The rest is support for the above, plus some interesting asides.
Why is this controversial?
The ideas are hard. Figuring out how we tick and what we should do.
We’re going to get it wrong sometimes.
Why shouldn’t they be controversial? There are situations to be overcome.
26:10 Academia has become increasingly more politicized. It has moved strongly to the Left. The Conservatives on campuses are the old people. So, from the viewpoint of the younger people on campus, everything looks conservative.
28:00 Intellectual life is divided into cultures (worldviews). Science vs Humanities.
29:20 A view that needs to be examined: Science solves mundane problems but it should stay out of the humanities, politics, and morality. This goes back to the enlightenment era split of philosophy from science.
Some comments on snobbery.
31:30 Literary intellectuals believe Western civilization is in decline. This has been going on since Schopenhauer, Nietzsche, Foucault,… If you disagree with that, you’ll get pushback. “Intellectuals who call themselves progressive, really hate progress.” Pinker’s response is that politics, arts, and morality must be informed by science and our understanding of human nature that is empirically determined. Not a reduction, informed by. Test our assumptions, not just accepting the highest paid experts.
34:00 The moralization of belief. An empirical hypothesis is not a moral conviction.
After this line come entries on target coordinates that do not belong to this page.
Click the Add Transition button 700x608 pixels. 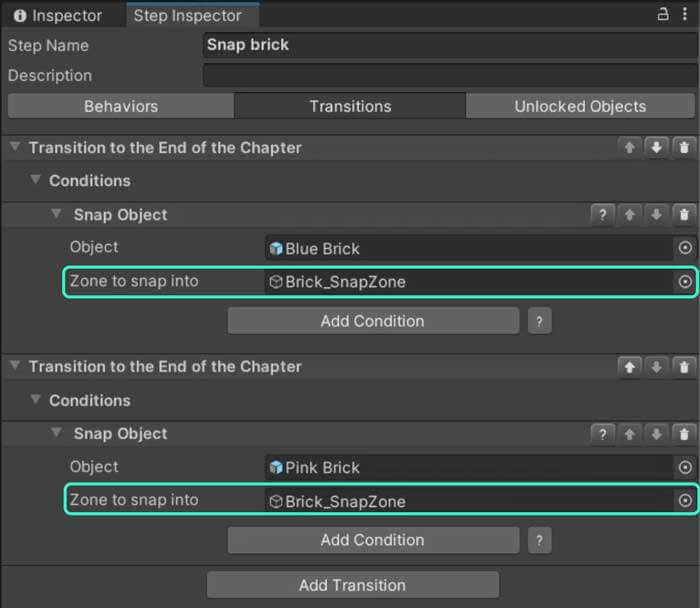click(352, 585)
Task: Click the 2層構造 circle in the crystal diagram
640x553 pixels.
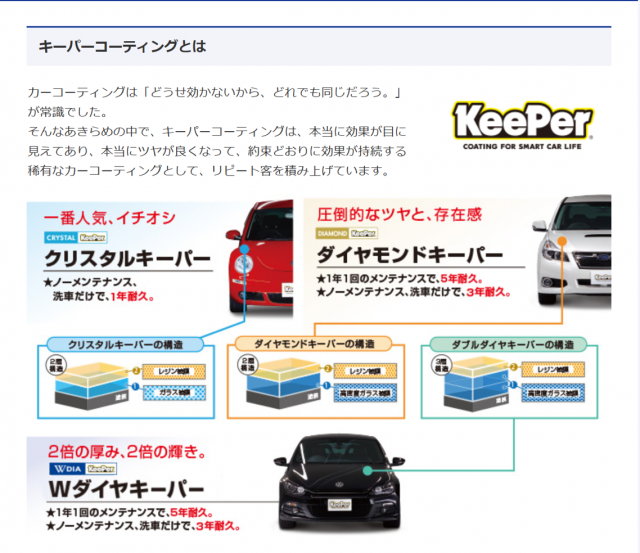Action: 57,366
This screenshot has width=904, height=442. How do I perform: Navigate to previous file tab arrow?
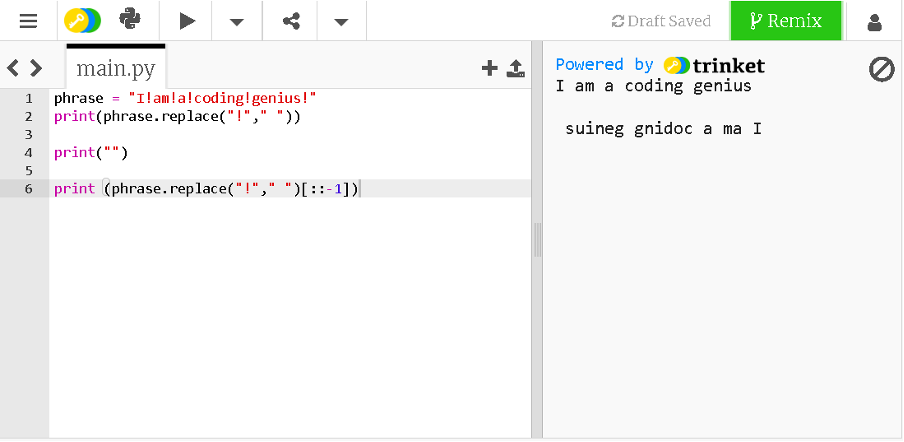click(14, 68)
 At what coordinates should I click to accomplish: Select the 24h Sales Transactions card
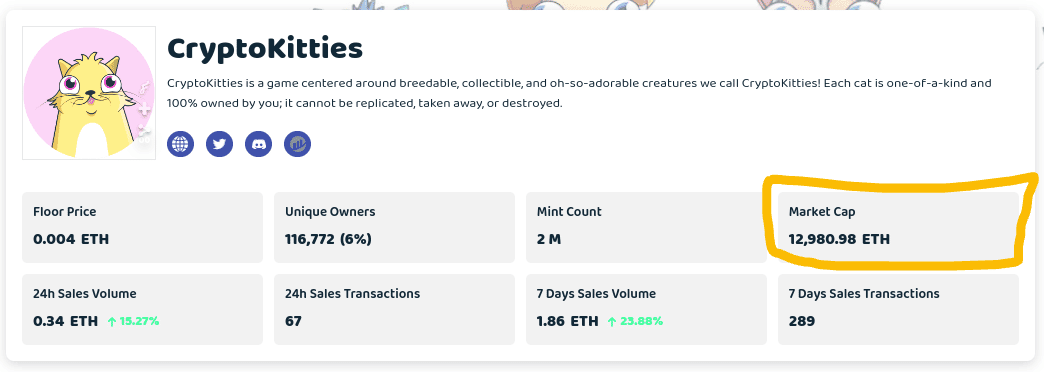[x=395, y=309]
Questioning authority is not something to be punished.
35:00 What I now call “the rounding error”. Oversimplifying your opponent. “When X influences Y becomes X determines Y, or X is one cause of Y becomes X is the only cause of Y.”
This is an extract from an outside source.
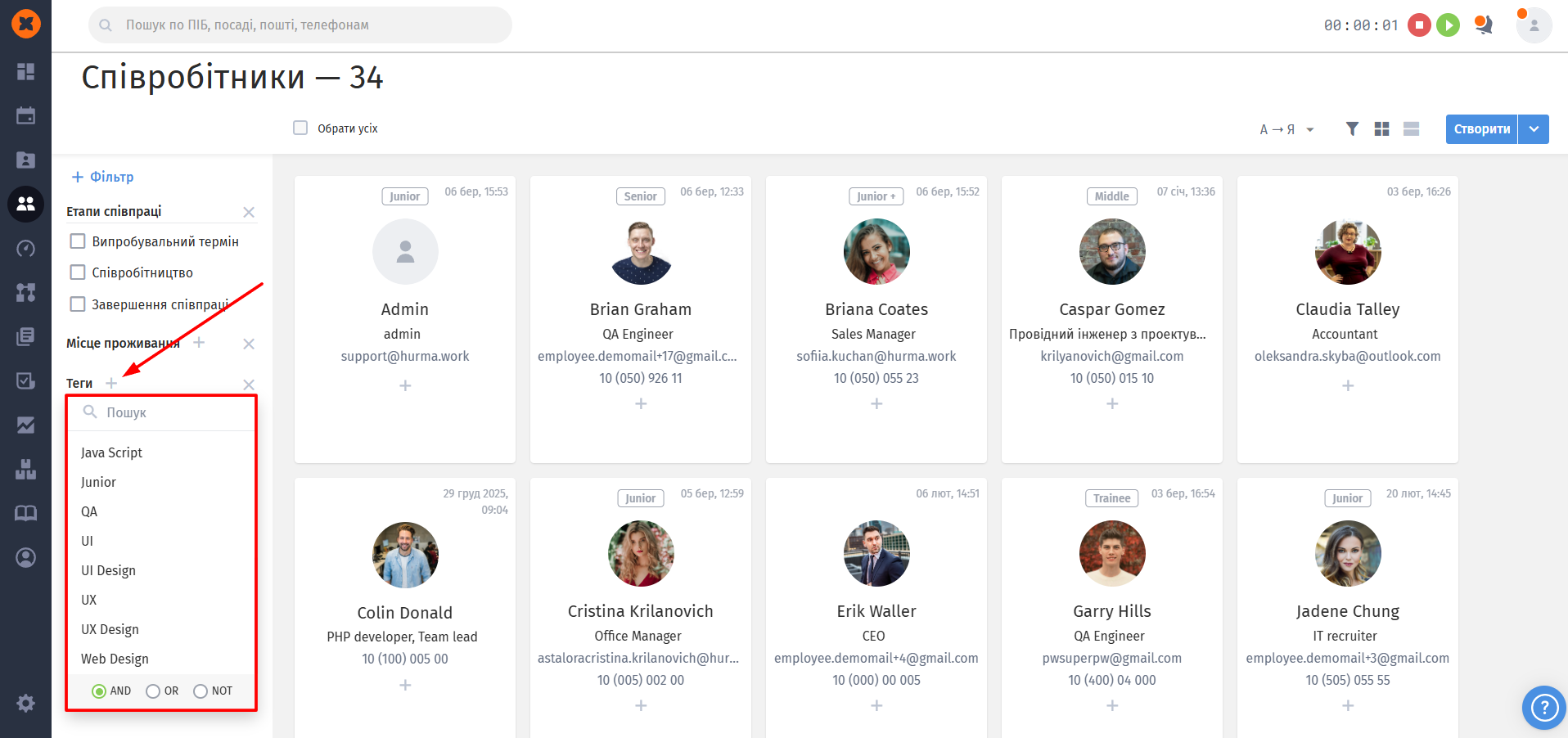Switch to list row view

click(1411, 128)
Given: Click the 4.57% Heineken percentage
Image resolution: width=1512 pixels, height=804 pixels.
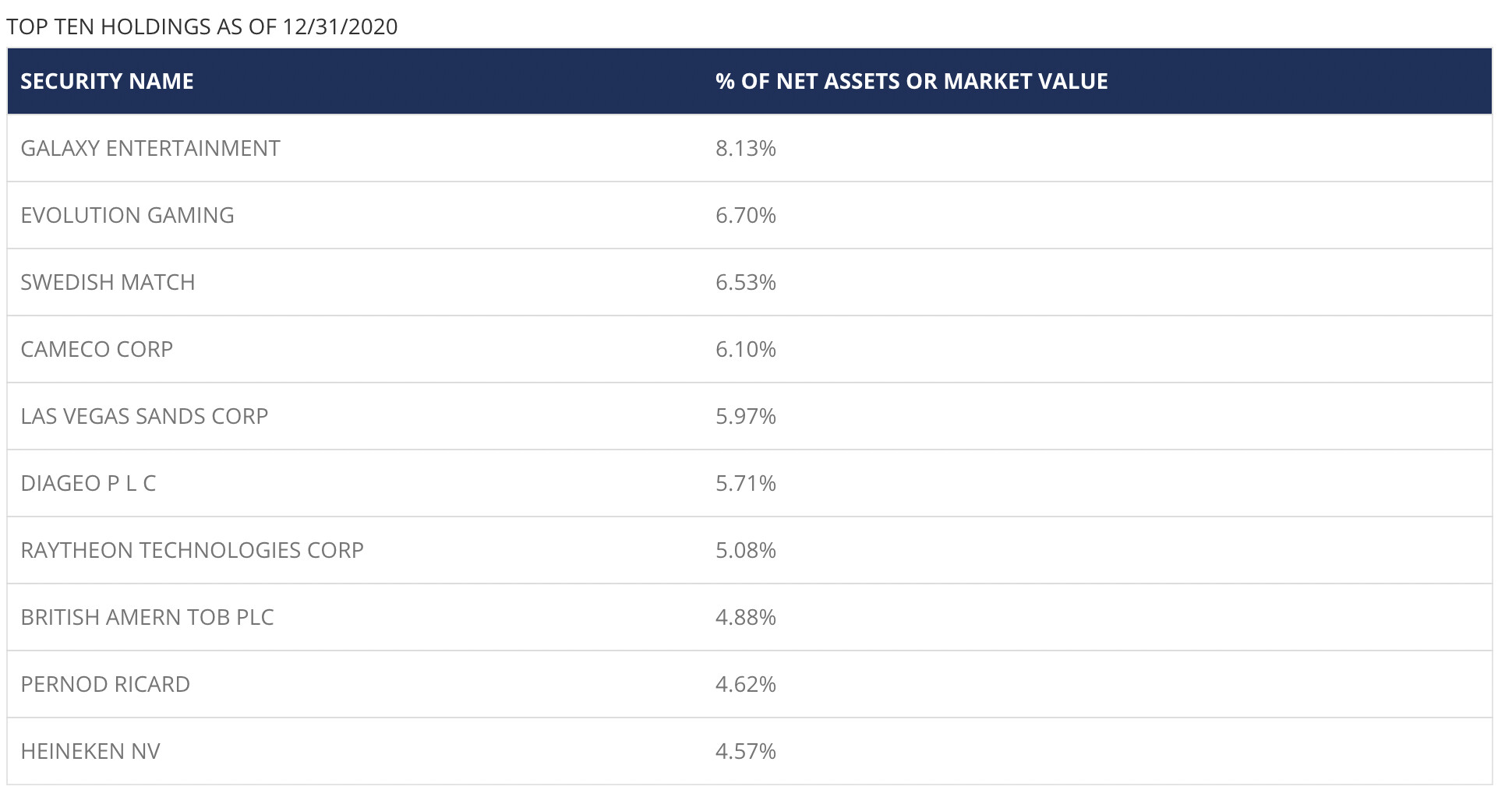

Examines the science of the mind and what the moralizers make of it. Some examples of errors, like fairness doesn’t require sameness. The naturalistic fallacy. The moralistic fallacy.
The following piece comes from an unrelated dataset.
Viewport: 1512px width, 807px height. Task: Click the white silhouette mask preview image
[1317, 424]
39:51 A moralized hypothesis: If you say that we’ve made progress that would encourage complacency, to say everything is perfect, neoliberalism worked, but, if we deny those (correctly), then we must deny that progress has taken place (the fallacy).
40:20 In fact, something can decline without it disappearing. As we can show, extreme poverty has declined and people live in extreme poverty. We can and perhaps should keep reducing extreme poverty. Progress is not a miracle. It does not imply everyone is getting better all the time. There are dangers in not knowing the dangers, and dangers in being thoughtlessly pessimistic, that is being unaware of progress and how it works. We can choose something other than fatalism or radicalism.
In defense of controversy. It’s how we acquire knowledge. It’s how we make moral progress.
Otherwise, we live in “pluralistic ignorance”. Debate “punctures spirals of silence”.
EX: binge drinking. Individually the people who do it will say it’s not cool. But they say they do it because everyone else is. They believe everyone else believes it.
It’s the tale of the Emperor’s New Clothes. The story is made to be understandable to a child, but it’s unfortunate that we don’t discuss it as adults. It’s about the voicing in public of things that most people feel privately. It punctures that spiral of silence. In reality the kid would be told to shut up. But equally real, it would be something the adults could bring up, and expand into a full public debate. The problem of binge drinking didn’t disappear magically because of the study, that progress will be slow.
46:00 Looks at what was debated in the past, like “should we burn heretics”.
50:00 The consensus on climate change and the safeguarding of open debate.
52:00 Explains how “the regressive Left is an incubator of the Alt-Right”. If the open debate isn’t happening, people don’t see the flaws, and gravitate to the extremes.